* **Collected data entries**:
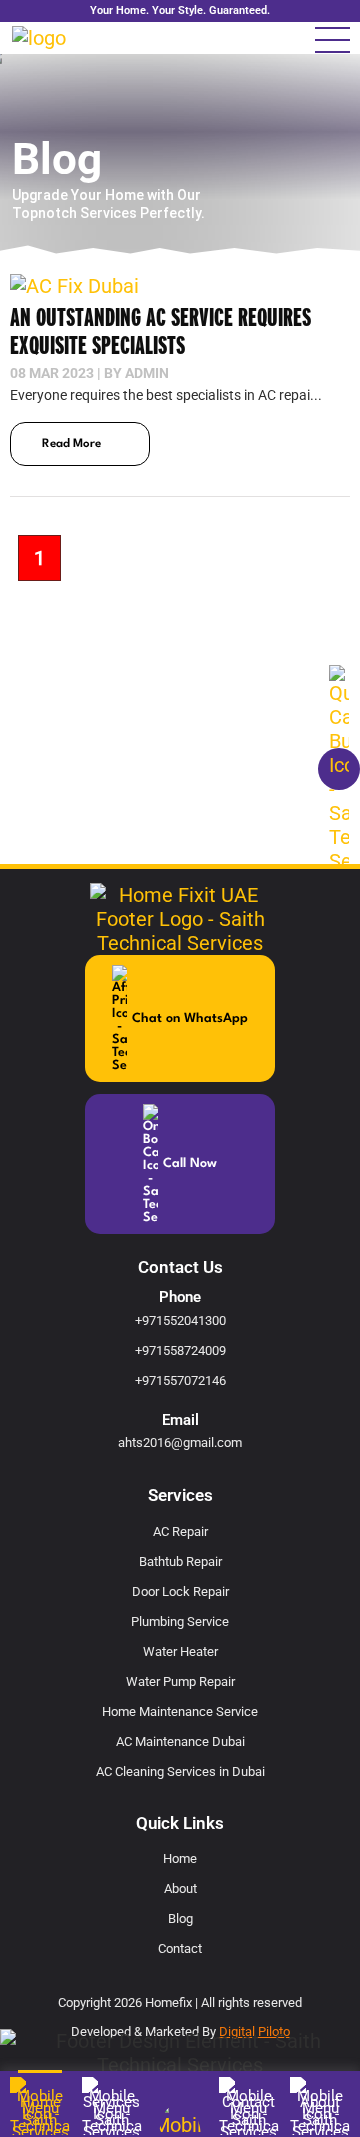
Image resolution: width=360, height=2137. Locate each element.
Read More (71, 444)
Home (180, 1858)
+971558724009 (180, 1350)
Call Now (190, 1163)
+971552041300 (180, 1320)
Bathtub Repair (180, 1561)
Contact (180, 1948)
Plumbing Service (180, 1621)
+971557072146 (180, 1380)
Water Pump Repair (180, 1681)
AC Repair (180, 1531)
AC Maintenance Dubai (180, 1741)
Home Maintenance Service (180, 1711)
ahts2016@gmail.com (180, 1442)
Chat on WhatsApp (190, 1018)
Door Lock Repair (180, 1591)
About (180, 1888)
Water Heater (180, 1651)
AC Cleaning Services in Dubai (180, 1771)
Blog (180, 1918)
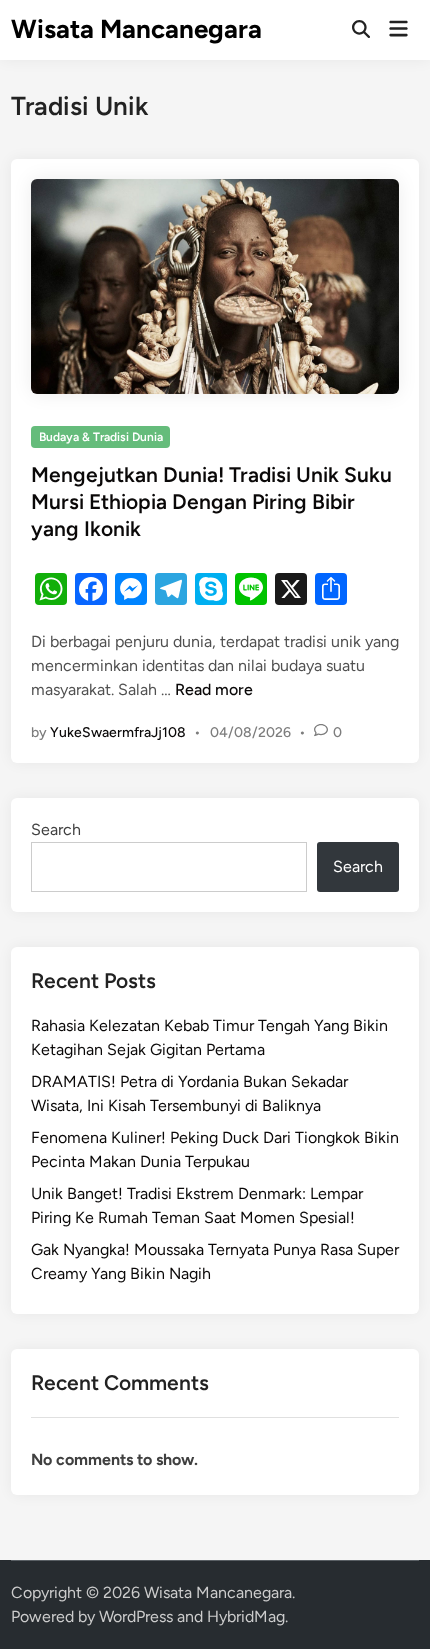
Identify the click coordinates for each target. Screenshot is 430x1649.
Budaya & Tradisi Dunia (101, 437)
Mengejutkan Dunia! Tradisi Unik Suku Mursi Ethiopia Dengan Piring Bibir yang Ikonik (211, 502)
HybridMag (246, 1616)
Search (56, 829)
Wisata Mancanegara (136, 29)
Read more (214, 689)
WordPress (136, 1616)
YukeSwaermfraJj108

* **AIM OF THE EXERCISE**:
Gather and copy every line of the data in which the string "each" is found.

* **TASK SOLUTION**:
Image resolution: width=360, height=2137. Locate each element.
Identify the click coordinates for each target. Screenshot is 430x1649.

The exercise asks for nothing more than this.